▸ **Description of the task**
Reprint every line of the data, keeping each character intact.

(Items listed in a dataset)

* * * * * * *

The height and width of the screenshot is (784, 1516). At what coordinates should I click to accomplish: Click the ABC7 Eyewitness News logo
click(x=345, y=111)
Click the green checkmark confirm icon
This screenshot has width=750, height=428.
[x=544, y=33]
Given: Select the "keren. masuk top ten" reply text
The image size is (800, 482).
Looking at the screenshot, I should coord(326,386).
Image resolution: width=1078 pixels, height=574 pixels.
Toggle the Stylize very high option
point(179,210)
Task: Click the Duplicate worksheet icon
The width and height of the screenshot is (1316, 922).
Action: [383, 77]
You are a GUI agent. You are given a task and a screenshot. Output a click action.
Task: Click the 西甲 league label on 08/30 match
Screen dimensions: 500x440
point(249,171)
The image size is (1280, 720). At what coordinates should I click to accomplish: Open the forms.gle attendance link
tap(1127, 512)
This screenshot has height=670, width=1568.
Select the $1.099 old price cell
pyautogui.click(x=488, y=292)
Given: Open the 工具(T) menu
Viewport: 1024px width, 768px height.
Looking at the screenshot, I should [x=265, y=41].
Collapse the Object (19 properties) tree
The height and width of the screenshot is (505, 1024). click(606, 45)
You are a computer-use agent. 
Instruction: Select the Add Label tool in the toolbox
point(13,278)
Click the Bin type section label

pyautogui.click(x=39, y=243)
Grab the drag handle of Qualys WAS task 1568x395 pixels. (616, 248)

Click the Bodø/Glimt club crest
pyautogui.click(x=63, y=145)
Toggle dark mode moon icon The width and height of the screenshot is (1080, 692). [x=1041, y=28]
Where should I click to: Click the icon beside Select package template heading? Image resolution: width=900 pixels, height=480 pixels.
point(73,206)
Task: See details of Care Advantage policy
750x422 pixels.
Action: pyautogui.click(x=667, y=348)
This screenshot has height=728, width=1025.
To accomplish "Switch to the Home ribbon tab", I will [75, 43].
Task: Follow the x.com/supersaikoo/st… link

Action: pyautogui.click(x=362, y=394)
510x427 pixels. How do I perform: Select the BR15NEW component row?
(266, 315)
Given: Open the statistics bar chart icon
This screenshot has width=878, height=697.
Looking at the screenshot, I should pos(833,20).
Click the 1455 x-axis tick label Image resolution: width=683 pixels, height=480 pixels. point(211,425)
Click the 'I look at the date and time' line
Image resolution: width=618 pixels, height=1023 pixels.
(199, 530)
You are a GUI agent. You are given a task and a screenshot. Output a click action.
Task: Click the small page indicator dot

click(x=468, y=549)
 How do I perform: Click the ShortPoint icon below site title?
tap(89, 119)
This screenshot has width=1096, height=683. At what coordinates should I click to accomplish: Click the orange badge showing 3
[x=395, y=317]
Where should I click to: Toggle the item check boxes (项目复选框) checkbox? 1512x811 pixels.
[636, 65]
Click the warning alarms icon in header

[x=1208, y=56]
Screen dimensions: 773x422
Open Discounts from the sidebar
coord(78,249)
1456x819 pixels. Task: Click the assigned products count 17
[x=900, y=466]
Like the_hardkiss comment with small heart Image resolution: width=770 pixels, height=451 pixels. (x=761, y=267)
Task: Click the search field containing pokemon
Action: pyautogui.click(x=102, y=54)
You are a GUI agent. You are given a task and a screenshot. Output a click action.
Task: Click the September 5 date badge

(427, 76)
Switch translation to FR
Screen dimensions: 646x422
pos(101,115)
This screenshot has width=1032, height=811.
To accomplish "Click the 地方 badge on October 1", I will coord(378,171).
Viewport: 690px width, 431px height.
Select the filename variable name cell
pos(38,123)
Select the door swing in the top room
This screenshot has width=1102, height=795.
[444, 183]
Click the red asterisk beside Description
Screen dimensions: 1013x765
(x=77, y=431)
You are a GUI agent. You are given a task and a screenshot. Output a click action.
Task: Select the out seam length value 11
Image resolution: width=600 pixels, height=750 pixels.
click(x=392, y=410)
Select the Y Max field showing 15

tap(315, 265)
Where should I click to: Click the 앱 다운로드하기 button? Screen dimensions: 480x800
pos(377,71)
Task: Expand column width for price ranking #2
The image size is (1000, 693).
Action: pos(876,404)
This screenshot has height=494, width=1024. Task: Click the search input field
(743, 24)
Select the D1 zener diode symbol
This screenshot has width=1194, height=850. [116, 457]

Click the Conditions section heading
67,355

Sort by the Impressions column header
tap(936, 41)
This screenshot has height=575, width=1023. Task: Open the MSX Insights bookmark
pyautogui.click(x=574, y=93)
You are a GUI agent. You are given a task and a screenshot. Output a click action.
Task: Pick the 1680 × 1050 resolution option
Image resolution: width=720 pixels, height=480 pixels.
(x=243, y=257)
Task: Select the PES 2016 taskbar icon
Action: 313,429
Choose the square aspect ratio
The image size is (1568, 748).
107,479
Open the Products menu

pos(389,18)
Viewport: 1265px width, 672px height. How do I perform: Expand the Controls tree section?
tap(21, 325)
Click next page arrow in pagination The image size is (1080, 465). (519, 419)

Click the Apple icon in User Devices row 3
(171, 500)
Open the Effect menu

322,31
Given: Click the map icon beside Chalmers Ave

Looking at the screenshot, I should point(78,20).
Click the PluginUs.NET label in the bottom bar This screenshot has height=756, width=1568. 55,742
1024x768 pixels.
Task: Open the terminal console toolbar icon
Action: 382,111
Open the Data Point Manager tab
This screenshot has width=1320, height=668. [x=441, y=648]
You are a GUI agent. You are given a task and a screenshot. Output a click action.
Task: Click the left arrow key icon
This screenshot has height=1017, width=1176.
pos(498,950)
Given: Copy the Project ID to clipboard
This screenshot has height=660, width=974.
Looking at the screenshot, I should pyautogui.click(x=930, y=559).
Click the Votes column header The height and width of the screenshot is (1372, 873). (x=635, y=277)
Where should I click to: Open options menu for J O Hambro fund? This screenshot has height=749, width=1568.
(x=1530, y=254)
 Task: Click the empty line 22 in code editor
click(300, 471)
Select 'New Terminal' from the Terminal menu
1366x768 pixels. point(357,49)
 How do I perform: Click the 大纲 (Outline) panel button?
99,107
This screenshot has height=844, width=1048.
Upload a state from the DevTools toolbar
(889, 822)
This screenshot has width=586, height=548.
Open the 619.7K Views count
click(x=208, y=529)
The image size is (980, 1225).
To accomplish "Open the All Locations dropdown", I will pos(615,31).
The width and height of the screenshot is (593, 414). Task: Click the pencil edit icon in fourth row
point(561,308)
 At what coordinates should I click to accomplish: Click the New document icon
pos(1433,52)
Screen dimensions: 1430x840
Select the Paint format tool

* * * * * * *

▸ **Completed exercise**
The height and width of the screenshot is (784, 1516). At what coordinates should I click to accomplish: Click the ABC7 Eyewitness News logo
click(x=345, y=111)
Click the green checkmark confirm icon
This screenshot has width=750, height=428.
[x=544, y=33]
Given: Select the "keren. masuk top ten" reply text
The image size is (800, 482).
Looking at the screenshot, I should coord(326,386).
Image resolution: width=1078 pixels, height=574 pixels.
Toggle the Stylize very high option
point(179,210)
Task: Click the Duplicate worksheet icon
The width and height of the screenshot is (1316, 922).
Action: [383, 77]
You are a GUI agent. You are given a task and a screenshot. Output a click action.
Task: Click the 西甲 league label on 08/30 match
Screen dimensions: 500x440
point(249,171)
The image size is (1280, 720). At what coordinates should I click to accomplish: Open the forms.gle attendance link
tap(1127, 512)
This screenshot has height=670, width=1568.
Select the $1.099 old price cell
pyautogui.click(x=488, y=292)
Given: Open the 工具(T) menu
Viewport: 1024px width, 768px height.
Looking at the screenshot, I should [x=265, y=41].
Collapse the Object (19 properties) tree
The height and width of the screenshot is (505, 1024). click(606, 45)
You are a computer-use agent. 
Instruction: Select the Add Label tool in the toolbox
point(13,278)
Click the Bin type section label

pyautogui.click(x=39, y=243)
Grab the drag handle of Qualys WAS task 1568x395 pixels. (616, 248)

Click the Bodø/Glimt club crest
pyautogui.click(x=63, y=145)
Toggle dark mode moon icon The width and height of the screenshot is (1080, 692). [x=1041, y=28]
Where should I click to: Click the icon beside Select package template heading? Image resolution: width=900 pixels, height=480 pixels.
point(73,206)
Task: See details of Care Advantage policy
750x422 pixels.
Action: pyautogui.click(x=667, y=348)
This screenshot has height=728, width=1025.
To accomplish "Switch to the Home ribbon tab", I will [75, 43].
Task: Follow the x.com/supersaikoo/st… link

Action: pyautogui.click(x=362, y=394)
510x427 pixels. How do I perform: Select the BR15NEW component row?
(266, 315)
Given: Open the statistics bar chart icon
This screenshot has width=878, height=697.
Looking at the screenshot, I should pos(833,20).
Click the 1455 x-axis tick label Image resolution: width=683 pixels, height=480 pixels. point(211,425)
Click the 'I look at the date and time' line
Image resolution: width=618 pixels, height=1023 pixels.
(199, 530)
You are a GUI agent. You are given a task and a screenshot. Output a click action.
Task: Click the small page indicator dot

click(x=468, y=549)
 How do I perform: Click the ShortPoint icon below site title?
tap(89, 119)
This screenshot has width=1096, height=683. At what coordinates should I click to accomplish: Click the orange badge showing 3
[x=395, y=317]
Where should I click to: Toggle the item check boxes (项目复选框) checkbox? 1512x811 pixels.
[636, 65]
Click the warning alarms icon in header

[x=1208, y=56]
Screen dimensions: 773x422
Open Discounts from the sidebar
coord(78,249)
1456x819 pixels. Task: Click the assigned products count 17
[x=900, y=466]
Like the_hardkiss comment with small heart Image resolution: width=770 pixels, height=451 pixels. (x=761, y=267)
Task: Click the search field containing pokemon
Action: pyautogui.click(x=102, y=54)
You are a GUI agent. You are given a task and a screenshot. Output a click action.
Task: Click the September 5 date badge

(427, 76)
Switch translation to FR
Screen dimensions: 646x422
pos(101,115)
This screenshot has width=1032, height=811.
To accomplish "Click the 地方 badge on October 1", I will coord(378,171).
Viewport: 690px width, 431px height.
Select the filename variable name cell
pos(38,123)
Select the door swing in the top room
This screenshot has width=1102, height=795.
[444, 183]
Click the red asterisk beside Description
Screen dimensions: 1013x765
(x=77, y=431)
You are a GUI agent. You are given a task and a screenshot. Output a click action.
Task: Select the out seam length value 11
Image resolution: width=600 pixels, height=750 pixels.
click(x=392, y=410)
Select the Y Max field showing 15

tap(315, 265)
Where should I click to: Click the 앱 다운로드하기 button? Screen dimensions: 480x800
pos(377,71)
Task: Expand column width for price ranking #2
The image size is (1000, 693).
Action: pos(876,404)
This screenshot has height=494, width=1024. Task: Click the search input field
(743, 24)
Select the D1 zener diode symbol
This screenshot has width=1194, height=850. [116, 457]

Click the Conditions section heading
67,355

Sort by the Impressions column header
tap(936, 41)
This screenshot has height=575, width=1023. Task: Open the MSX Insights bookmark
pyautogui.click(x=574, y=93)
You are a GUI agent. You are given a task and a screenshot. Output a click action.
Task: Pick the 1680 × 1050 resolution option
Image resolution: width=720 pixels, height=480 pixels.
(x=243, y=257)
Task: Select the PES 2016 taskbar icon
Action: 313,429
Choose the square aspect ratio
The image size is (1568, 748).
107,479
Open the Products menu

pos(389,18)
Viewport: 1265px width, 672px height. How do I perform: Expand the Controls tree section?
tap(21, 325)
Click next page arrow in pagination The image size is (1080, 465). (519, 419)

Click the Apple icon in User Devices row 3
(171, 500)
Open the Effect menu

322,31
Given: Click the map icon beside Chalmers Ave

Looking at the screenshot, I should point(78,20).
Click the PluginUs.NET label in the bottom bar This screenshot has height=756, width=1568. 55,742
1024x768 pixels.
Task: Open the terminal console toolbar icon
Action: 382,111
Open the Data Point Manager tab
This screenshot has width=1320, height=668. [x=441, y=648]
You are a GUI agent. You are given a task and a screenshot. Output a click action.
Task: Click the left arrow key icon
This screenshot has height=1017, width=1176.
pos(498,950)
Given: Copy the Project ID to clipboard
This screenshot has height=660, width=974.
Looking at the screenshot, I should pyautogui.click(x=930, y=559).
Click the Votes column header The height and width of the screenshot is (1372, 873). (x=635, y=277)
Where should I click to: Open options menu for J O Hambro fund? This screenshot has height=749, width=1568.
(x=1530, y=254)
 Task: Click the empty line 22 in code editor
click(300, 471)
Select 'New Terminal' from the Terminal menu
1366x768 pixels. point(357,49)
 How do I perform: Click the 大纲 (Outline) panel button?
99,107
This screenshot has height=844, width=1048.
Upload a state from the DevTools toolbar
(889, 822)
This screenshot has width=586, height=548.
Open the 619.7K Views count
click(x=208, y=529)
The image size is (980, 1225).
To accomplish "Open the All Locations dropdown", I will pos(615,31).
The width and height of the screenshot is (593, 414). Task: Click the pencil edit icon in fourth row
point(561,308)
 At what coordinates should I click to accomplish: Click the New document icon
pos(1433,52)
Screen dimensions: 1430x840
Select the Paint format tool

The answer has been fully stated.